Prosedurnya, port placement terdiri dari pertama menempatkan port kamera di daerah umbilikus, kemudian melihat langsung ke dalam melalui 2 buah port yang berukuran 5 mm. Ada beberapa pilihan operasi, pertama apakah 1 port diletakkan di kuadran kanan bawah dan yang lainnya di kuadran kiri bawah atau keduanya diletakkan di kuadran kiri bawah. Sekum dan apendiks kemudian dipindahkan dari lateral ke medial. Berbagai macam metode tersedia untuk pengangkatan apendiks, seperti dectrocauter, endoloops, stapling devices. Mengenai pemilihan metode tergantung pada ahli bedahnya. Apendiks kemudian diangkat dari abdomen menggunakan sebuah endobag. Laparoskopik apendiktomi mempunyai beberapa keuntungan antara lain bekas operasinya lebih bagus dari segi kosmetik dan mengurangi infeksi pascabedah.

UJI PEMAHAMAN
1. Menurut teks tentang apendiktomi laparoskopik, alat apa yang dipakai untuk mengangkat apendiks dari abdomen?
2. Salin bagian teks tentang apendiktomi laparoskopik tanpa mengubah apa pun, mulai dari kata-kata "Prosedurnya, port placement" dan berhenti setelah "mengurangi infeksi pascabedah.".

(Entri data yang dikumpulkan)
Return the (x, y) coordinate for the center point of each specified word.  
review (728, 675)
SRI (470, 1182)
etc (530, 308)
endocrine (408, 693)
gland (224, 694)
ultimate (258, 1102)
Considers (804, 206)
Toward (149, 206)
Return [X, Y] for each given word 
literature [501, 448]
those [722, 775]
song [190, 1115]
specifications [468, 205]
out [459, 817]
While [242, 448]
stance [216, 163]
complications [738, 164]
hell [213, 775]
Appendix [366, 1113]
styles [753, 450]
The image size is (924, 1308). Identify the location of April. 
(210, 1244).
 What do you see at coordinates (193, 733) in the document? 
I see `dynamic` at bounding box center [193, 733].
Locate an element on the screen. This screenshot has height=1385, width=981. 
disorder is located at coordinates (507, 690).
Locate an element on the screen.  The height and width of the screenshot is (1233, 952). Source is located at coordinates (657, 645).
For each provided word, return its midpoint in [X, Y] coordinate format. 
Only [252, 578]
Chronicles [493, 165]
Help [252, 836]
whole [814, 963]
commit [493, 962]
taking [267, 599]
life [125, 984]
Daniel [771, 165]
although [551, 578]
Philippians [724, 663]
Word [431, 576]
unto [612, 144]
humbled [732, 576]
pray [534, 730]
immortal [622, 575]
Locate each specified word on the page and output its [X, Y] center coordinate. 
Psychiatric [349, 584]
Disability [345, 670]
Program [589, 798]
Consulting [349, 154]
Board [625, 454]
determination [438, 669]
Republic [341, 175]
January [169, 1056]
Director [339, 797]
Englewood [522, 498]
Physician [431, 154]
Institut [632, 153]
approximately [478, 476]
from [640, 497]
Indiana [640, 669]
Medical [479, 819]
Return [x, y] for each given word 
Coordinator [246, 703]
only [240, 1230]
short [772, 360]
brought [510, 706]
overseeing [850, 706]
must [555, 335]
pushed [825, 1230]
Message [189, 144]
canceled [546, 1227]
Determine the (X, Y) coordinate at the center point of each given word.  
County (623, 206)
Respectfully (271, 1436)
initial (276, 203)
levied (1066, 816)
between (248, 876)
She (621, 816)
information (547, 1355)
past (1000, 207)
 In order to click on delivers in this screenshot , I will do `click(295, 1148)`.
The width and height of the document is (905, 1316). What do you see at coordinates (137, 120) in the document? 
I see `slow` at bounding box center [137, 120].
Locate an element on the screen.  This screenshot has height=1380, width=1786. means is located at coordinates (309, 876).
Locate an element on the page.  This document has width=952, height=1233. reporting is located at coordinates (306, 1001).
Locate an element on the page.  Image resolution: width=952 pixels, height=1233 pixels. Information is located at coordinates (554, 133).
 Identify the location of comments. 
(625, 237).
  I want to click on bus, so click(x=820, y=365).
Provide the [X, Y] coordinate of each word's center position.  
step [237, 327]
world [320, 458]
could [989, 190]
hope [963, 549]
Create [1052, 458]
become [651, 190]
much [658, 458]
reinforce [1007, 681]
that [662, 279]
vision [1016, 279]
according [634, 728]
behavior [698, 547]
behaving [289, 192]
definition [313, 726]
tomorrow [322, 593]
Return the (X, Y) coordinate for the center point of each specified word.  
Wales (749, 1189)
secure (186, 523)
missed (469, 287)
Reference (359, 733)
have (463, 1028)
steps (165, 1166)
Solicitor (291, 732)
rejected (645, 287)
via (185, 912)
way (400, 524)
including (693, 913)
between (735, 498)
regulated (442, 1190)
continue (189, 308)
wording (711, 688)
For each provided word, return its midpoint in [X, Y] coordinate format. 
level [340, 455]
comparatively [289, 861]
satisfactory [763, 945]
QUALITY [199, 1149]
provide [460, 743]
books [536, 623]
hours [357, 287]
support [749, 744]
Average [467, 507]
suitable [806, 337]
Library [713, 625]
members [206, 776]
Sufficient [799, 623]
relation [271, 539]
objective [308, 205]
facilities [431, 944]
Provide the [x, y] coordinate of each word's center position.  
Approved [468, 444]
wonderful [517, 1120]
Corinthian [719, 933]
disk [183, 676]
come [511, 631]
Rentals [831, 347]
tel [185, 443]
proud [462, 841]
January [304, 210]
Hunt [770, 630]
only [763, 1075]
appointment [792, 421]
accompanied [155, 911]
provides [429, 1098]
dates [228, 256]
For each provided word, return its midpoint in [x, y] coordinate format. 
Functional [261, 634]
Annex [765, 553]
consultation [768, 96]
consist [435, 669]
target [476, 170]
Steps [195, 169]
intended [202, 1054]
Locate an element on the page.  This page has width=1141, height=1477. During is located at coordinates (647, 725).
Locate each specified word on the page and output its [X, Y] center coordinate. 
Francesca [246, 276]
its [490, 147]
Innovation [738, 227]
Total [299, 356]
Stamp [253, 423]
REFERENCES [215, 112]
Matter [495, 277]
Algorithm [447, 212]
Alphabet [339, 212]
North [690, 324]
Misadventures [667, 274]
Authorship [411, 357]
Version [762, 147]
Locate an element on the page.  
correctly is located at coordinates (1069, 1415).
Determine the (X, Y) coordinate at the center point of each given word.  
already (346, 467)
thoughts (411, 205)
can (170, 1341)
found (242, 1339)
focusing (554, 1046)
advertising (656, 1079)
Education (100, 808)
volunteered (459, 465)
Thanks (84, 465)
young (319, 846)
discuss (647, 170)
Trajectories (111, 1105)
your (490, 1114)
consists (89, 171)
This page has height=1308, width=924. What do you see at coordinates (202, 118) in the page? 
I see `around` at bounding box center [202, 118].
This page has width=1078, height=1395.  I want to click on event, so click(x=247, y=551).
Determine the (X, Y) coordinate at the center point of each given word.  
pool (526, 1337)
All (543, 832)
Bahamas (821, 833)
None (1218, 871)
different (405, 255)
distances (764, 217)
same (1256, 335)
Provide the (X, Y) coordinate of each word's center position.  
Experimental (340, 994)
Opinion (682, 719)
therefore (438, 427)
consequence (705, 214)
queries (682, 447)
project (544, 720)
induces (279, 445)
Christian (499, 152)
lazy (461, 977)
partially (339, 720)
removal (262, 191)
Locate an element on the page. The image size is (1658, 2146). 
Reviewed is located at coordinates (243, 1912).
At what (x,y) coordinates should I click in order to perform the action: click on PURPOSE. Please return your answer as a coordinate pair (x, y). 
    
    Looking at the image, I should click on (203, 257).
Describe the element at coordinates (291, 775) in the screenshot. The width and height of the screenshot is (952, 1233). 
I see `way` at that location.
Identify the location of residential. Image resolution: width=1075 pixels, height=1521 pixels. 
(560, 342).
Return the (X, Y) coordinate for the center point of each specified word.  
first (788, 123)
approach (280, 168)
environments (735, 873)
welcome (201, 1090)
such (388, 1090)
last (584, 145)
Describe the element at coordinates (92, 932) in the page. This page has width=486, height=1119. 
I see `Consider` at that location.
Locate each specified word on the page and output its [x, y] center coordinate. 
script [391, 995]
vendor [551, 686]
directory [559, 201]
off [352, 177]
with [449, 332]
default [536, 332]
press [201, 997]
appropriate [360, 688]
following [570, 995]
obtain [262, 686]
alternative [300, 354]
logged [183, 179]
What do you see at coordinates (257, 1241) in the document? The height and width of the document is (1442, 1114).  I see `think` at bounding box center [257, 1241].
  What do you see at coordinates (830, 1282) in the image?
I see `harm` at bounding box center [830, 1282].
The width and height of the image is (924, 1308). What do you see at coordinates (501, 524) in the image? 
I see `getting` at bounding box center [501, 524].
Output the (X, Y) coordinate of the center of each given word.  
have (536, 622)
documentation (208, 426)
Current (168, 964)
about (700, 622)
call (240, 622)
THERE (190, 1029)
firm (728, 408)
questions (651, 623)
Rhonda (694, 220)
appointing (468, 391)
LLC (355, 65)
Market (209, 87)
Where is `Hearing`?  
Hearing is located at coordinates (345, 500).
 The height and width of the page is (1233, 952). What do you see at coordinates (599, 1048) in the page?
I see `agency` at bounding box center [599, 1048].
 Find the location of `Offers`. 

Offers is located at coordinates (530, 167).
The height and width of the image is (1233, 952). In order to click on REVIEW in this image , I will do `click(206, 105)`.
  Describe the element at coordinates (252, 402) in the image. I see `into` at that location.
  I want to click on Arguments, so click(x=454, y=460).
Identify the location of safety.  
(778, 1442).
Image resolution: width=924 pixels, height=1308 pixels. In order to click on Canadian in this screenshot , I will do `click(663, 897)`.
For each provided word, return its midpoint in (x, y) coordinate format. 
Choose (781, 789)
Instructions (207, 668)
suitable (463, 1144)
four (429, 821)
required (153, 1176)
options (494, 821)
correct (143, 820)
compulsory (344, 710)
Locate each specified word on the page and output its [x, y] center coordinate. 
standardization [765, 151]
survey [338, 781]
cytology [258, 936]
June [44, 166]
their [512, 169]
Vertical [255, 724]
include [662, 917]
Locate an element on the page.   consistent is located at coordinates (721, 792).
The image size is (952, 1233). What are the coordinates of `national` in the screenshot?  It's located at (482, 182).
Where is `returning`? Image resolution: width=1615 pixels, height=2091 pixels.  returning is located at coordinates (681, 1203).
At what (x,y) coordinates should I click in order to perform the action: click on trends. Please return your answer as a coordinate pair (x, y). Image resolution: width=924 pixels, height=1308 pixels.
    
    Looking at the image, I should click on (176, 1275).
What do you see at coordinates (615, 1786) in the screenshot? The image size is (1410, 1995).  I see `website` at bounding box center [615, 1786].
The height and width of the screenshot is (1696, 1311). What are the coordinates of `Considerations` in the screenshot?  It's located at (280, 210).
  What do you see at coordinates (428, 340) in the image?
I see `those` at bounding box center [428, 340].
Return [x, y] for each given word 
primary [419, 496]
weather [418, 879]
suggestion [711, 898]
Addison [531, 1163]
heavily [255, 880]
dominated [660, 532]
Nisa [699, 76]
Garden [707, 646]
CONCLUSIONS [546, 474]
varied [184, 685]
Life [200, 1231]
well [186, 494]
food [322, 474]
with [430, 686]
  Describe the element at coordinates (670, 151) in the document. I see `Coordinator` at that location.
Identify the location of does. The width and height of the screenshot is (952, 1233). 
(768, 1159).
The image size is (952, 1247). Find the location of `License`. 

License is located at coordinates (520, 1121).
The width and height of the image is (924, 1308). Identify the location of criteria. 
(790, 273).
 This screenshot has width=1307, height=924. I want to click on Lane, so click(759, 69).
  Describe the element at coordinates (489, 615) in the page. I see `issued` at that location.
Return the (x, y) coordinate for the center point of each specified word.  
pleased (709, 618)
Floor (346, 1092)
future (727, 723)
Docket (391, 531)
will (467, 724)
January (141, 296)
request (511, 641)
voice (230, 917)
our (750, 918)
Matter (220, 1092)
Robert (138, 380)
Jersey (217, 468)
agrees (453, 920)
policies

KUNCI JAWABAN
1. Sebuah endobag.

2.
Prosedurnya, port placement terdiri dari pertama menempatkan port kamera di daerah umbilikus, kemudian melihat langsung ke dalam melalui 2 buah port yang berukuran 5 mm. Ada beberapa pilihan operasi, pertama apakah 1 port diletakkan di kuadran kanan bawah dan yang lainnya di kuadran kiri bawah atau keduanya diletakkan di kuadran kiri bawah. Sekum dan apendiks kemudian dipindahkan dari lateral ke medial. Berbagai macam metode tersedia untuk pengangkatan apendiks, seperti dectrocauter, endoloops, stapling devices. Mengenai pemilihan metode tergantung pada ahli bedahnya. Apendiks kemudian diangkat dari abdomen menggunakan sebuah endobag. Laparoskopik apendiktomi mempunyai beberapa keuntungan antara lain bekas operasinya lebih bagus dari segi kosmetik dan mengurangi infeksi pascabedah.